– Я считаю, что их казнь будет большой ошибкой, – сказал он. – Требовать от владыки казни следует только в самом крайнем случае. Если жизнь министров будет цениться дешево, государь будет предавать их смерти за малейшую ошибку и оплошность.
Смерть
В следующее воскресенье, когда Ибн Фурату в его комнату во дворце визиря принесли обед, он приказал слугам унести еду, так как решил поститься. Когда стемнело и наступил час окончания поста, он сказал, что не будет нарушать свой пост этой ночью. Слуги стали настаивать на том, чтобы он поел.
– Завтра меня предадут смерти, – ответил он, – это уже решено.
– Господи упаси! Как такое может быть?
– Да, это так, – продолжил Ибн Фурат, – вчера я видел во сне своего покойного брата Абу Аббаса, и он сказал мне:
На следующее утро заговорщики поплыли вниз по реке к императорскому дворцу. Халиф отказался принять их, тогда они вернулись во дворец визиря и написали халифу письмо, в котором требовали предать смерти Ибн Фурата и его сына. Муктадир ответил, что ему необходимо время для принятия такого важного решения. Заговорщики написали снова, что, если казнь не состоится сегодня, в империи может произойти необратимое событие, последствия которого будут катастрофическими для Муктадира.

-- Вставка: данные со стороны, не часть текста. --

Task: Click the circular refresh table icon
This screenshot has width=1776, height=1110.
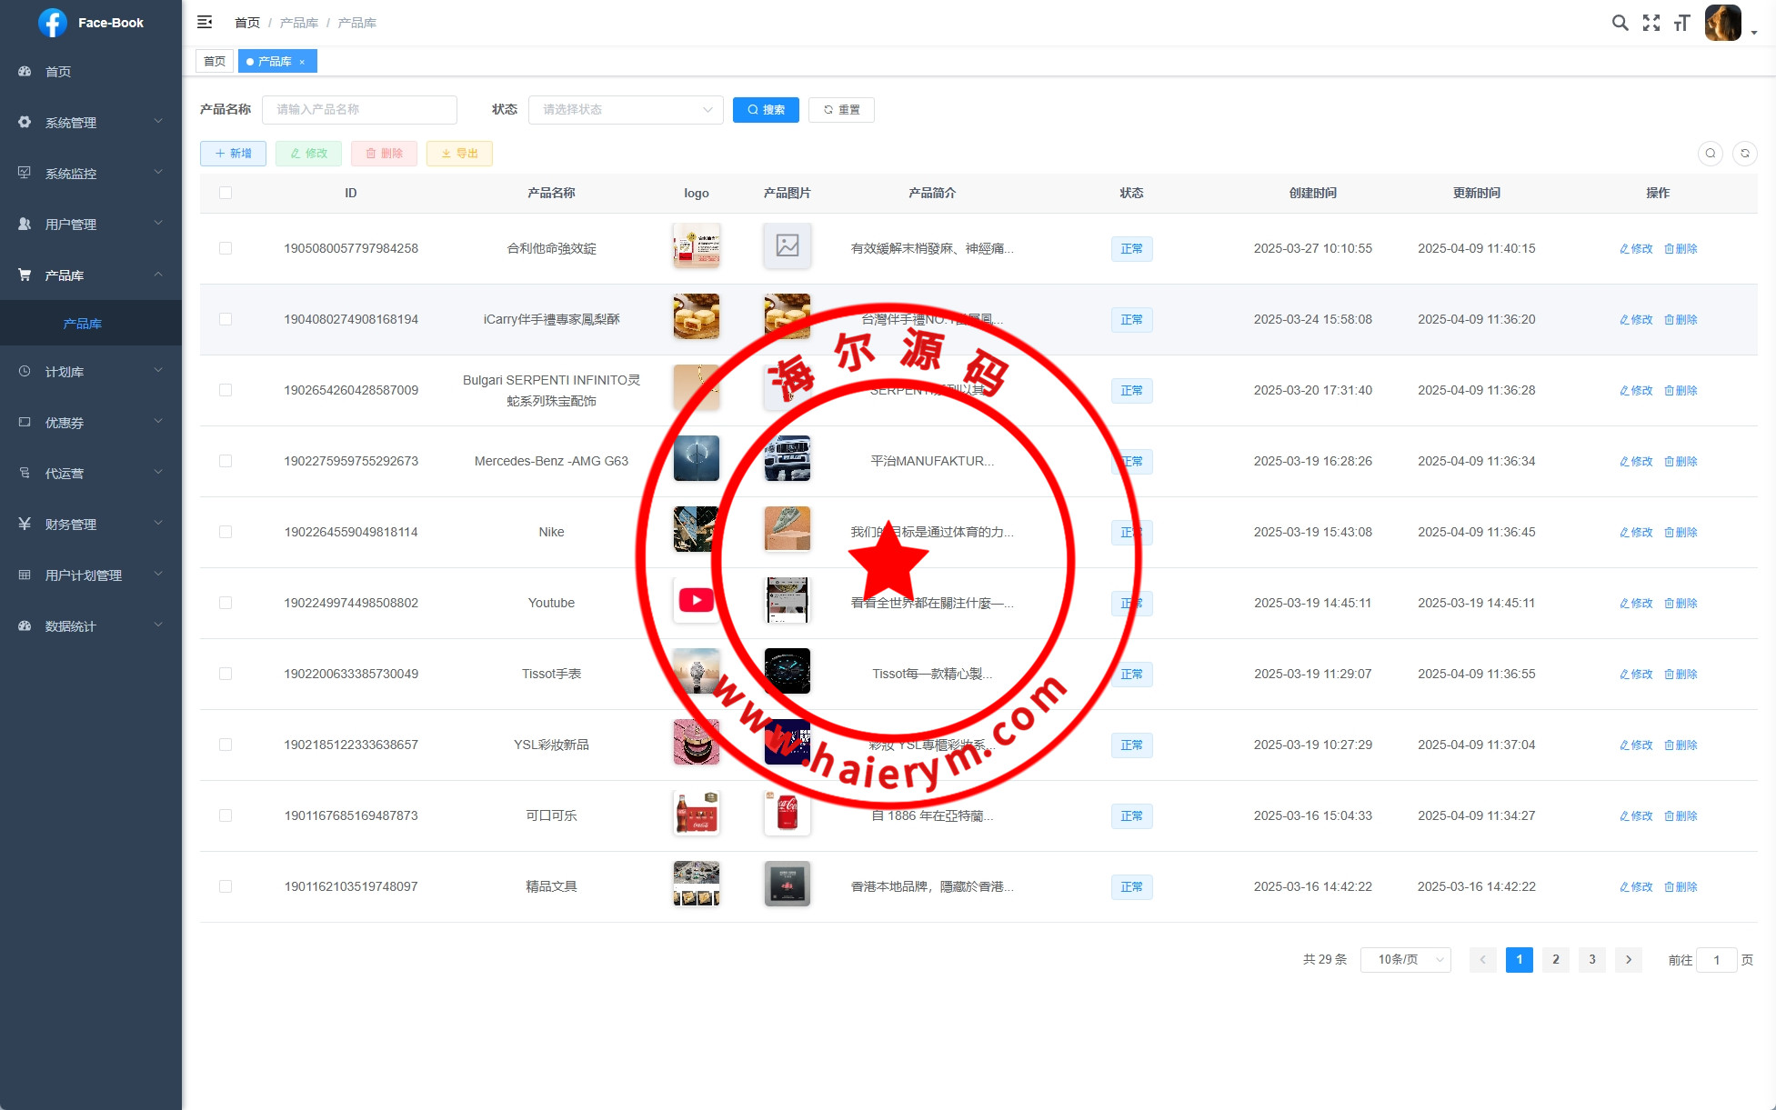Action: (x=1744, y=154)

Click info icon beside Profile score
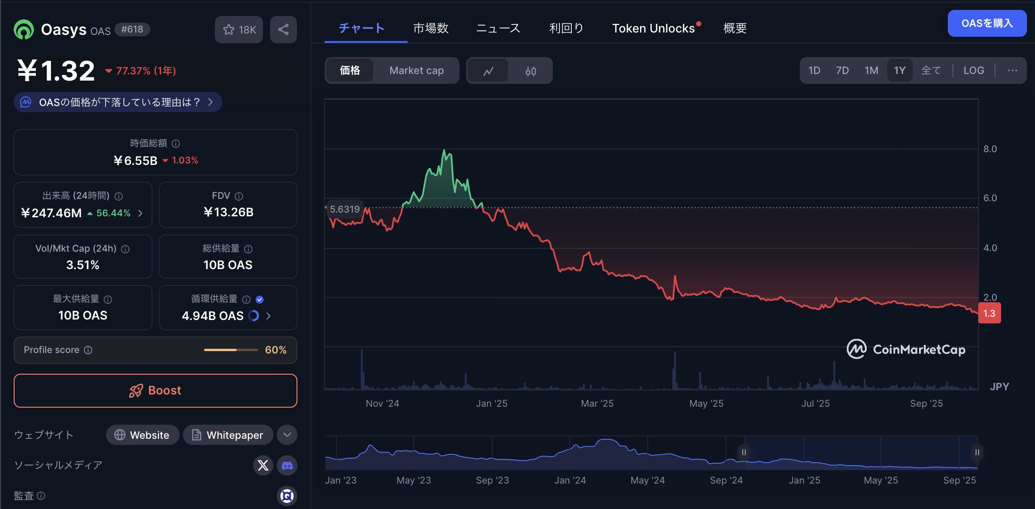(x=88, y=350)
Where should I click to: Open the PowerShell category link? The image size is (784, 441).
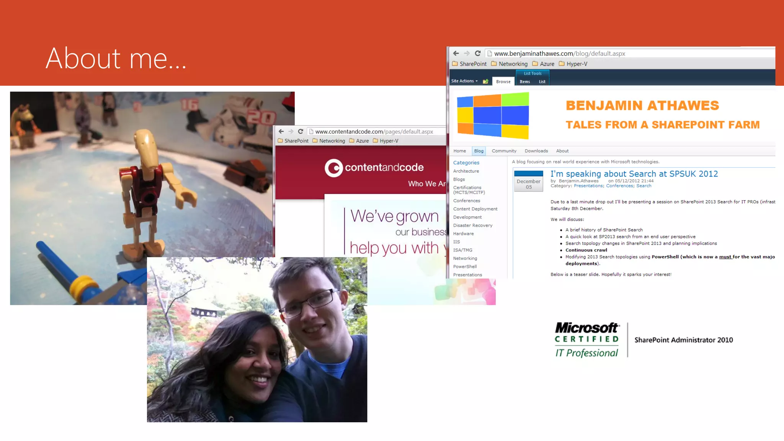[465, 266]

Тогда халиф написал записку начальнику полиции, в которой приказывал ему обезглавить обоих заключенных и доставить их головы во дворец. Назук ответил, что это очень серьезное дело и он не может действовать на основании одной только записки. Тогда Муктадир послал своего главного евнуха с официальным письменным приказом. Евнух передал Назуку приказ и слова халифа, что тот должен выполнить то, что написано в приказе. Назук опять отказался повиноваться – он сказал, что не будет действовать через посредника, ему необходимо услышать приказ лично из уст повелителя правоверных.
Ибн Фурат из своей комнаты слышал все эти переговоры и был в курсе событий. Когда ему сказали, что все заговорщики покинули дворец визиря и что сам Назук ушел домой, он несколько успокоился. Однако вскоре выяснилось, что Назук пошел не домой, а во дворец к императору.
После полудня начальник полиции вернулся во дворец визиря и пошел в апартаменты Ибн Фурата. Перед этим он отправил своего евнуха с несколькими неграми обезглавить Мухассина. Скоро ему принесли голову сына бывшего визиря.
– Положите ее перед отцом, – приказал Назук и обнажил свой меч.
Ужас объял Ибн Фурата, он понял, что пришла его смерть.
– Зачем тебе меч, Абу Мансур? – крикнул он Назуку. – Подожди, замолви слово обо мне перед повелителем правоверных – скажи, что у меня еще много денег, бесчисленные тайники с золотом и драгоценными камнями!
– Слишком поздно, – ответил Назук и приказал своим слугам отрубить Ибн Фурату голову.
Обе головы он отнес халифу. Муктадир приказал выбросить их в воду. С Таббанинского моста в Багдаде головы были брошены в Евфрат, туловища – в Тигр. Ибн Фурат умер, когда ему было семьдесят один год и несколько месяцев.
Да пребудет с ним милость и благословение Аллаха.
Святой и его судьба
«Халладж и я верили в одно и то же, – говорил Шибли, – но мое безумие спасло мне жизнь, а его разум привел его к смерти».
«Как бы высоки ни были мысли обычного верующего человека, они все равно привязаны к его собственной судьбе и его собственной душе, поскольку всякое живое существо является рабом своей природы. Но объективная Реальность, осуществленная в душе, – это просто святость».
Хусейн, сын Мансура, по прозвищу Халладж[150]
(что означает «чесальщик шерсти»), был персом. Сначала он учился премудростям суфизма у Сахла из Тустара, но покинул его, не спрашивая на то разрешения, для того чтобы примкнуть к последователям Макки. Макки он тоже оставил, и снова без позволения учителя, и попытался стать учеником Джунайда, но Джунайд не захотел принять его. «Я не беру к себе сумасшедших», – ответил он.Халладж был блестящим писателем, он с одинаковой легкостью формулировал свои мысли аллегорическим, теологическим и юридическим языками. Все его мистические афоризмы передают впечатление человека, увидевшего что-то новое и ни на что не похожее. Некоторые из его высказываний более сильны, другие слабее, некоторые легко понять, другие же – двусмысленны, встречаются и совершенно непостижимые. Когда Господь дарует человеку видение, тот позднее пытается выразить словами то, что ему посчастливилось увидеть на вершине экстаза. По воле Божественного провидения его слова становятся непонятными и туманными, и они тем более непонятны, если он высказывается поспешно, под влиянием тщеславия.
Люди называют такие изречения «Возвышенными», независимо от того, верят они им или нет, понимают они их или не понимают.